Step 7: Apply technique to data


In [4]:
# Initializing dataset names
dnames = list(['../data/KKI2009'])
print "Dataset: " + ", ".join(dnames)

# Getting graph names
fs = list()
for dd in dnames:
        fs.extend([root+'/'+file for root, dir, files in os.walk(dd) for file in files])
fs = fs[1:]
def loadGraphs(filenames, rois, printer=False):
    A = np.zeros((rois, rois, len(filenames)))
    for idx, files in enumerate(filenames):
        if printer:
            print "Loading: " + files
        g = ig.Graph.Read_GraphML(files)
        tempg = g.get_adjacency(attribute='weight')
        A[:,:,idx] = np.asarray(tempg.data)
        
    return A

# Load X
X = loadGraphs(fs, 70)
print X.shape

# Load Y
ys = csv.reader(open('../data/kki42_subjectinformation.csv'))
y = [y[5] for y in ys]
y = [1 if x=='F' else 0 for x in y[1:]]

xf = 1.0*np.sum(1.0*(X>0), axis=(0,1))
features = np.array((xf, xf/( 70**2 * 22))).T


Dataset: ../data/KKI2009
(70, 70, 42)

In [5]:
accuracy=np.zeros((len(classifiers),2))
for idx, cla in enumerate(classifiers):
    X_train, X_test, y_train, y_test = cross_validation.train_test_split(features, y, test_size=0.4, random_state=0)
    clf = cla.fit(X_train, y_train)
    loo = LeaveOneOut(len(features))
    scores = cross_validation.cross_val_score(clf, features, y, cv=loo)
    accuracy[idx,] = [scores.mean(), scores.std()]
    print("Accuracy of %s: %0.2f (+/- %0.2f)" % (names[idx], scores.mean(), scores.std() * 2))

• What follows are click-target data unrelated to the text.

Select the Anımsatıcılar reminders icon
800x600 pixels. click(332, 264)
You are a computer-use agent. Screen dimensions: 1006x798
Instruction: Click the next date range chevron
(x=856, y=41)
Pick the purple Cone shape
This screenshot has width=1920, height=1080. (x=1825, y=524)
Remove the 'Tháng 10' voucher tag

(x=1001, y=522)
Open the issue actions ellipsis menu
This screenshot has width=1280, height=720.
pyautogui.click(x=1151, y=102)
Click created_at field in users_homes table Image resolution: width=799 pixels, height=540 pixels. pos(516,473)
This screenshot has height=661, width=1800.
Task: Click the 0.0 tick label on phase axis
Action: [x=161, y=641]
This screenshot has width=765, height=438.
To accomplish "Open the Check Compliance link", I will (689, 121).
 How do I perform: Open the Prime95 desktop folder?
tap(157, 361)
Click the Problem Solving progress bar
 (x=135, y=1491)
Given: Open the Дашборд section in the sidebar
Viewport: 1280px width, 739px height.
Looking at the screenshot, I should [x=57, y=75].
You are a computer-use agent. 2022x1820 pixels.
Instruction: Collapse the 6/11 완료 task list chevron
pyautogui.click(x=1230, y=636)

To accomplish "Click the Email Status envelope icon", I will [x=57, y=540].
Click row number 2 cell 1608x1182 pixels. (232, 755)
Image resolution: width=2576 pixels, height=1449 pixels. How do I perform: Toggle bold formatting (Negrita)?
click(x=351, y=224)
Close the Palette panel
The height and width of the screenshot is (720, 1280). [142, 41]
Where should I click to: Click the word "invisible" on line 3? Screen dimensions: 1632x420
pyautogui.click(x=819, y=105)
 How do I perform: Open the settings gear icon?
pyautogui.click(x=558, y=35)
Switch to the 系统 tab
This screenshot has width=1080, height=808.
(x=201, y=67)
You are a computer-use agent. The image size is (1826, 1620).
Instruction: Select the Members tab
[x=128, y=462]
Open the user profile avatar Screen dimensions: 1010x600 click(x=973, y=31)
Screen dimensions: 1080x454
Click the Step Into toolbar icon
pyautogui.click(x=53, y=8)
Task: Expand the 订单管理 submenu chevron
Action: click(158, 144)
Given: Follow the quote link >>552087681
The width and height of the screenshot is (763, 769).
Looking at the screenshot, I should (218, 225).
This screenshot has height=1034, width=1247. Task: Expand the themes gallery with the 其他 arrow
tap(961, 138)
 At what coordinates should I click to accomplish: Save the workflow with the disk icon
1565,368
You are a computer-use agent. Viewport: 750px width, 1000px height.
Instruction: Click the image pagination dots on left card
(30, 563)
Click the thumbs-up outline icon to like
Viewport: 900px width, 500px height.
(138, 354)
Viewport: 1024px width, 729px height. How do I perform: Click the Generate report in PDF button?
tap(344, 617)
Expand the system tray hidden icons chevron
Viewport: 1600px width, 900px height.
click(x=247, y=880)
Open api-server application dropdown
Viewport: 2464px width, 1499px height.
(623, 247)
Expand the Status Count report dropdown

Accuracy of Nearest Neighbors: 0.48 (+/- 1.00)
Accuracy of Linear SVM: 0.55 (+/- 1.00)
Accuracy of Random Forest: 0.57 (+/- 0.99)
Accuracy of Linear Discriminant Analysis: 0.45 (+/- 1.00)
Accuracy of Quadratic Discriminant Analysis: 0.71 (+/- 0.90)

Step 8: Reflect on result

The classification accuracy on real data based on the five tested classifiers is, at best, 71%, and worst, chance. Next, I need to test my assumptions to see if they are accurate and adjust my processing/features to better represent my true scenario than the assumed conditions, if possible.